Saturday, April 18, 2009
Well, I haven't been printmaking much because my simple "2 weekend" project has stretched on and on.
Mostly my part for making it bigger than we probably need for a home "test" oven. It finished out at 27-28" in interior diameter which seems small but requires a lot of material. Last weekend we gathered sand from the beach and from a friend's creekbed (13 five-gallon buckets total) and I dug another 4 of mud/soil/dirt from the yard.
We built a little test dome of wet sand to see if it held, I made a few test bricks of my mud and when all looked good we charged ahead.
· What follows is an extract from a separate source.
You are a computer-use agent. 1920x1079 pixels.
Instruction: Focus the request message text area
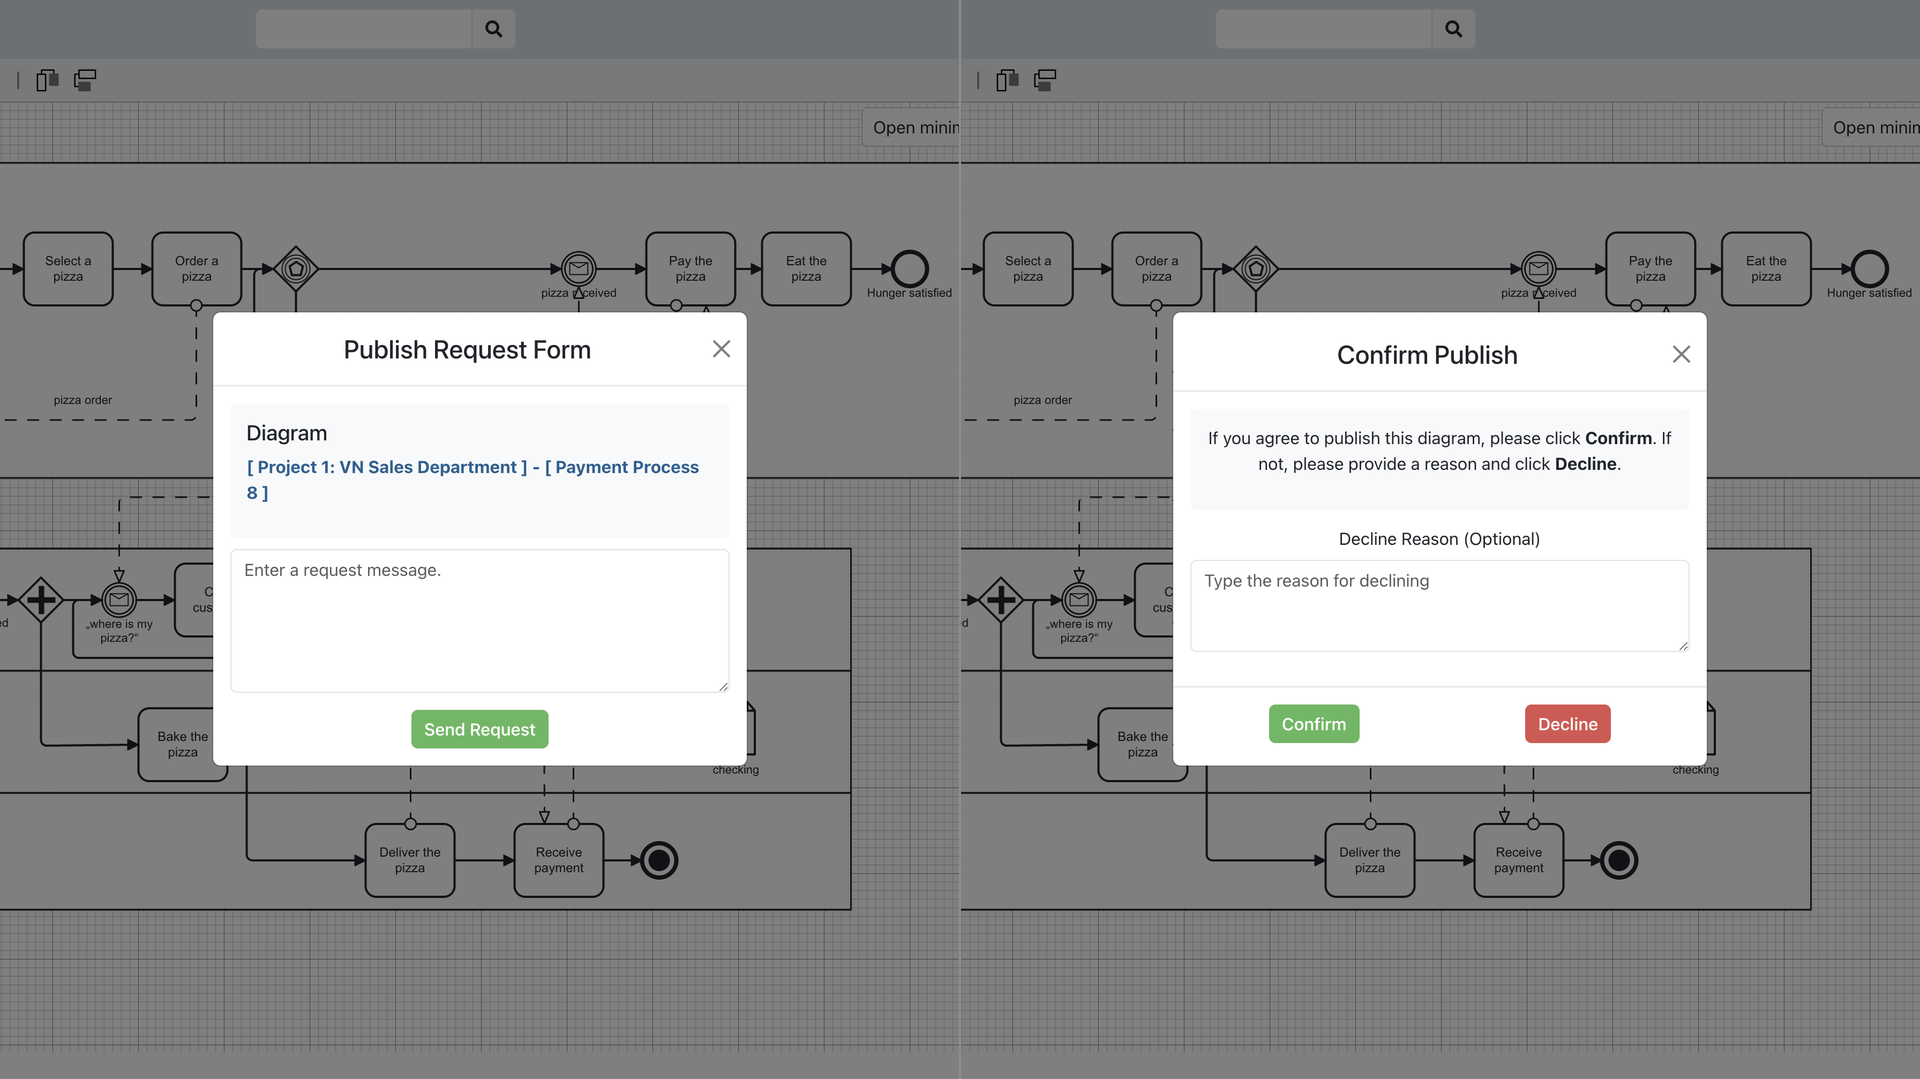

First day of round III: I got up early and layered a 1/2" layer of sand over the dense mud base. Then I carefully placed my firebrick hearth on the sand getting them tight together and all flat (I needed two tries).
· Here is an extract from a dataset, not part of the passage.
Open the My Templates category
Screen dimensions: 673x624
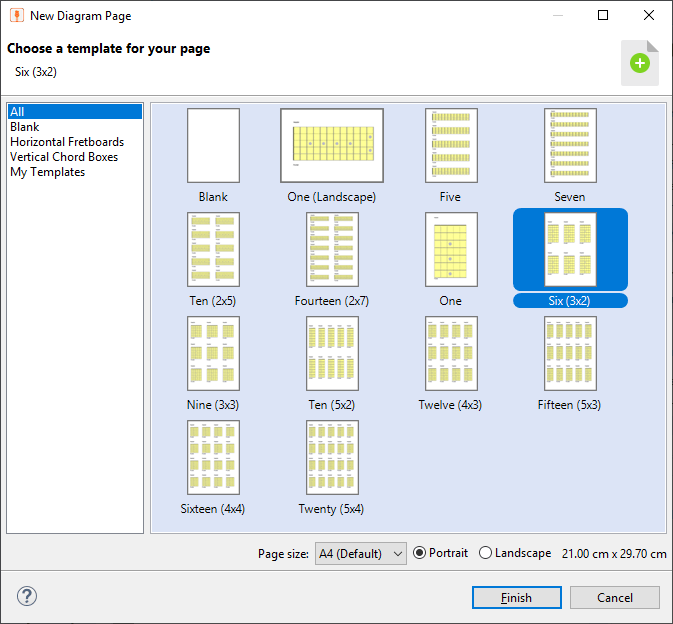tap(48, 172)
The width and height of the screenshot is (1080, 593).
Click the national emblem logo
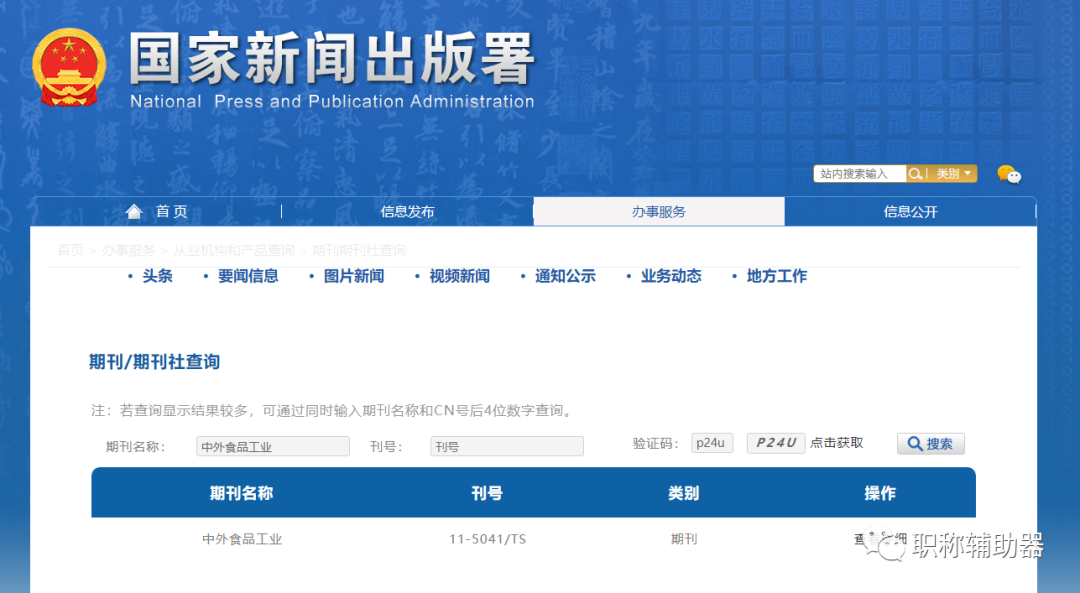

Then I mixed a bit of mud to "mortar in place the brick floor of the opening. Then, once I got a few neighborhood kids together we built the sand hemisphere which serves as the form for the clay shell. It took a lot of sand and a lot longer than I imagined. 6 Buckets of sand later we had a nice smooth sand dome.
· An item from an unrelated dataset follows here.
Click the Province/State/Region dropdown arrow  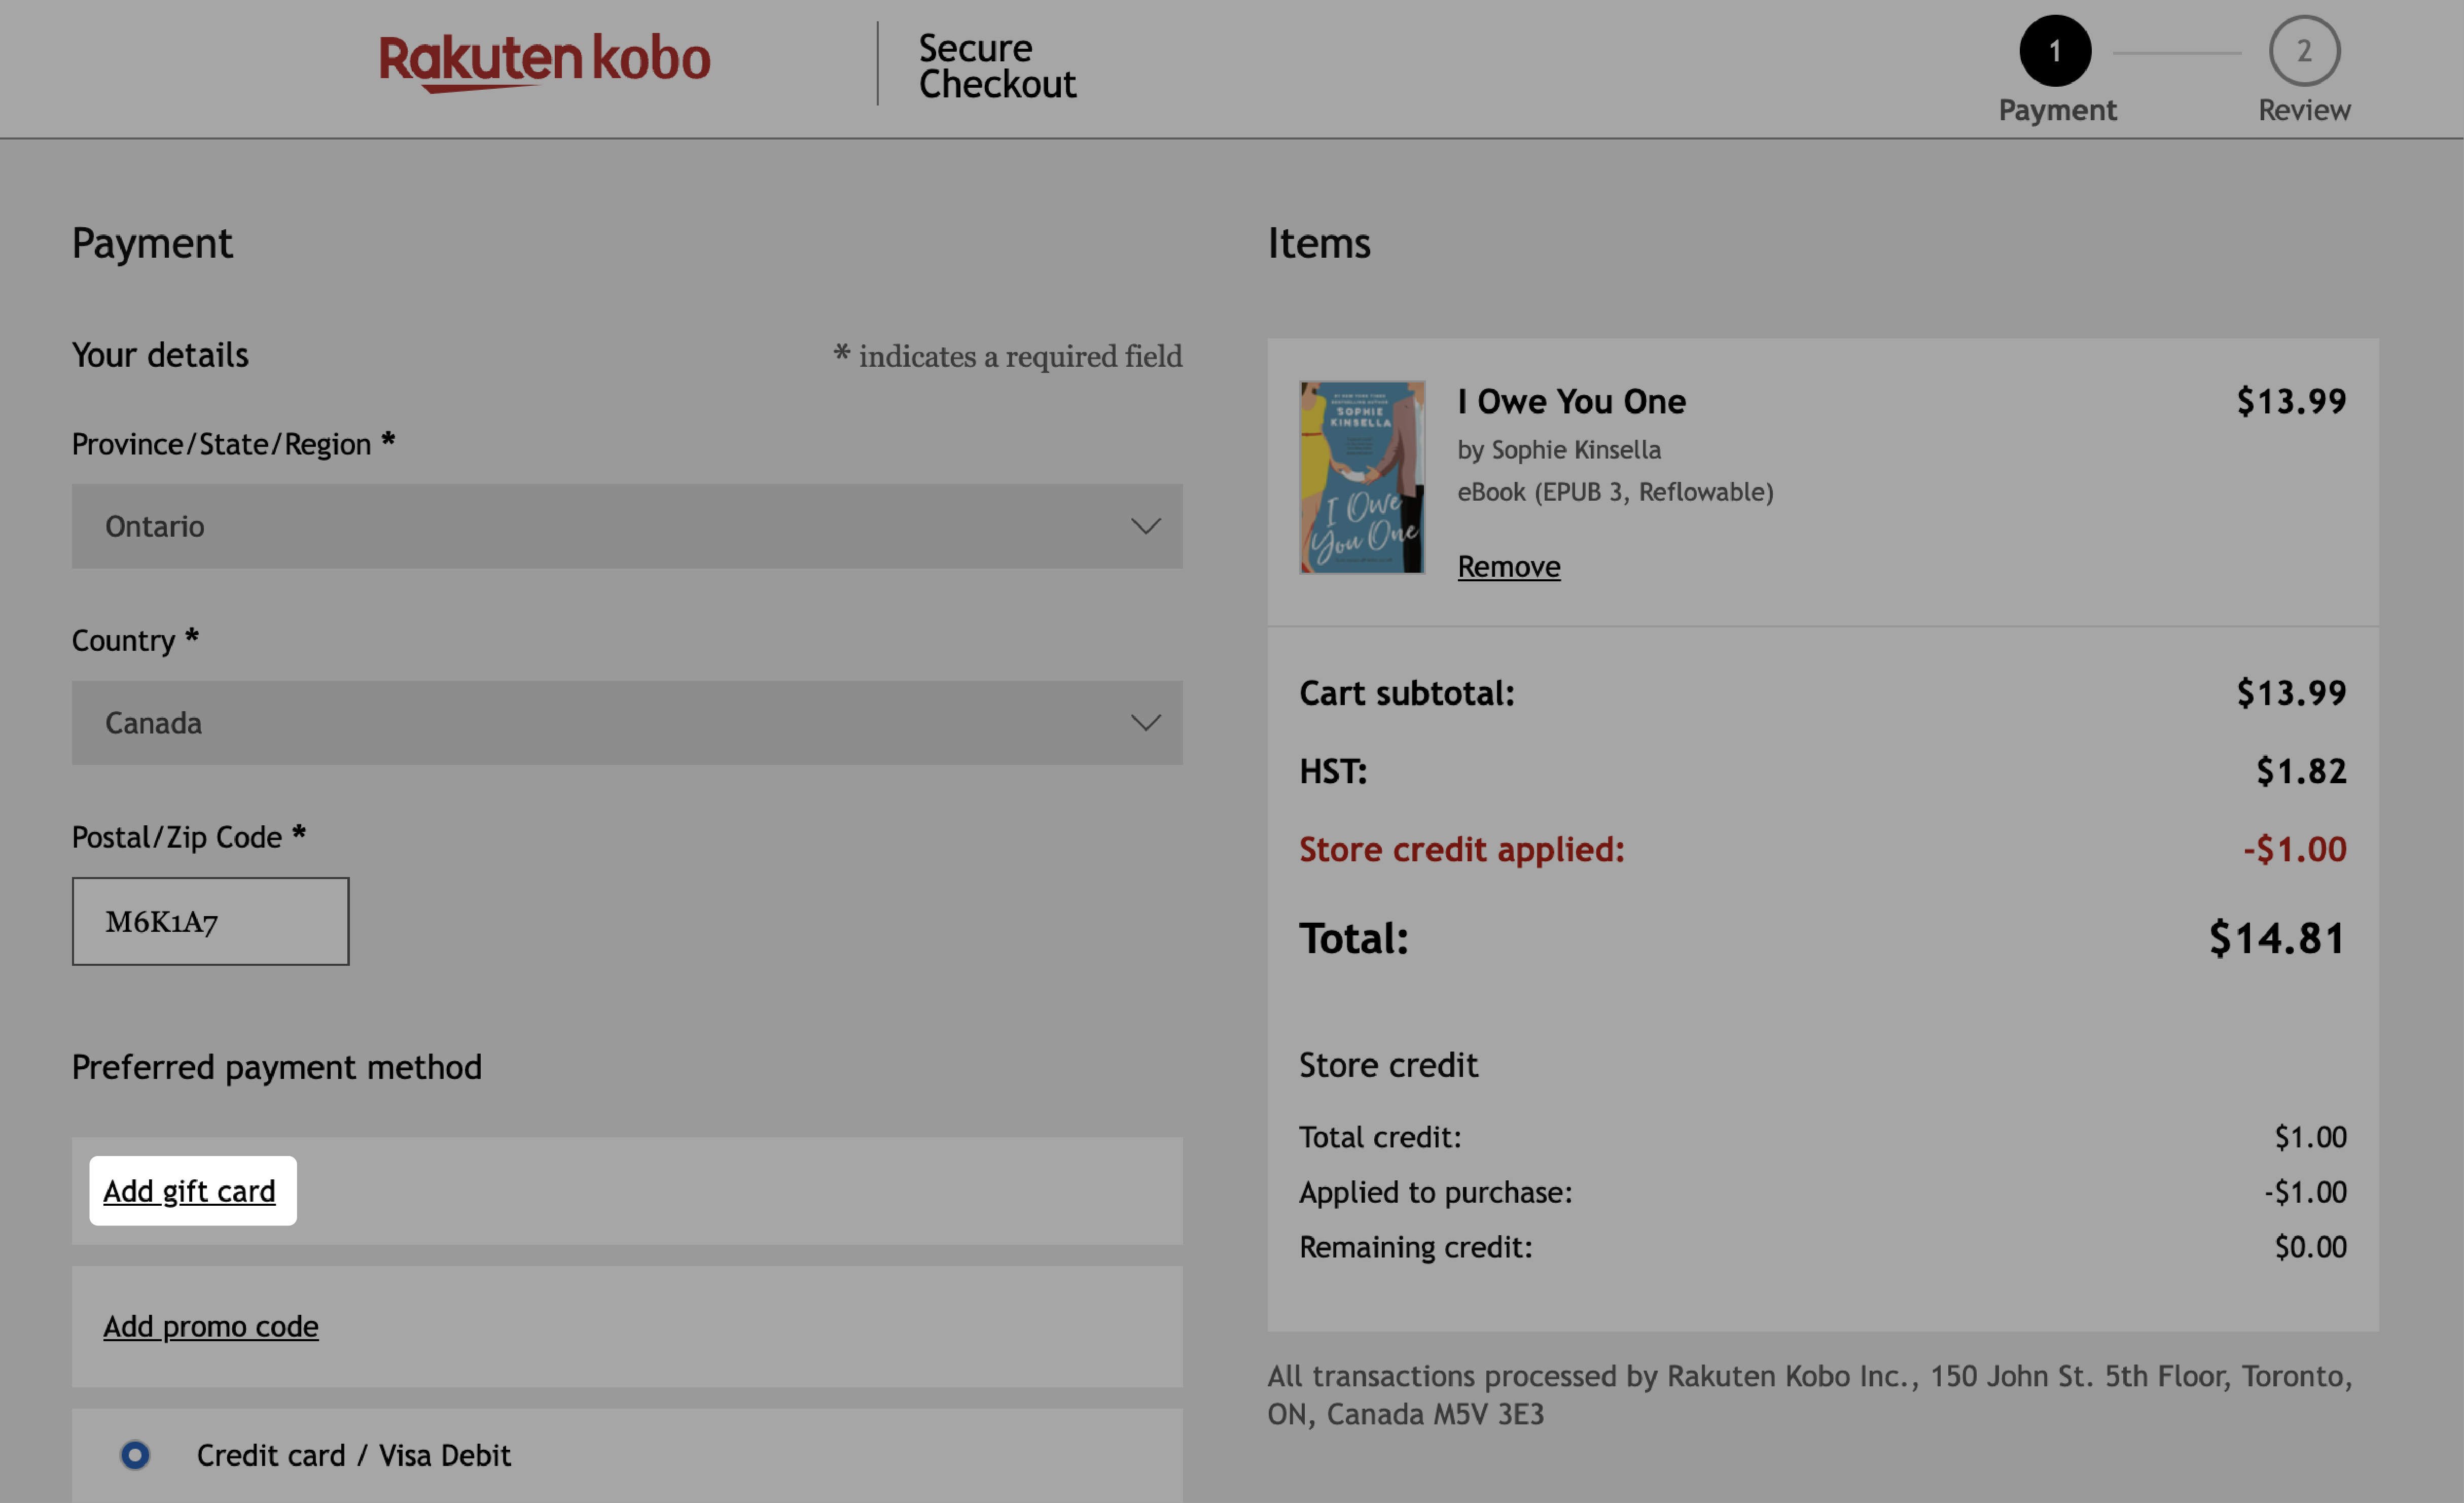[x=1146, y=522]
Day 2 of round III: Get a tarp. Put out 4 buckets of sand in a circle, 2 buckets of soil/clay in the middle, add a bit of water from the hose and mix. We mixed with our shoed/booted feet (some sharp stones in the sand). It took about an hour to mix up half of the mix for the shell. Jumping and grinding the sand into the clayey/dirt. We started building the clay shell packing it carefully around the dome of wet sand (which we had covered with wet newspaper to keep it separate from the mud.
We should have finished the dome the same day. But we were too slow and my helpers all abandoned me to play outside.
Day 3 of round III: We finished the clay shell once the kids got out of school. We built up and in and over the top of the dome trying to get 4 inches thick layer over the sand. We finished just before dark and I evened it all out with a wooden board.
Now it looked a bit like Jabba the Hut in Star Wars.
Day 4 of round III:
Now the hard part. I need to carefully scoop out the wet sand from the doorway and not have the clay oven collapse. I waited a bit too long and a big crack opened up as the walls of the dome slumped a bit over the rigid sand form. It closed once I dug out the sand and shouldn't be a problem. But it didn't collapse! Now, with the sand out it will dry faster.
While not finished (I need to add an insulating layer around the clay and smooth it all out so it looks nice) but it will be useable once it dries for pizza at least. Tomorrow we'll light a little fire in it to help dry out the clay.
No pizza tonight. From building the sand dome to finishing the clay shell should all have been done on the same day but it took us 4 days. It would go faster if I have to do it again but the real key is to get help and do it as a group project.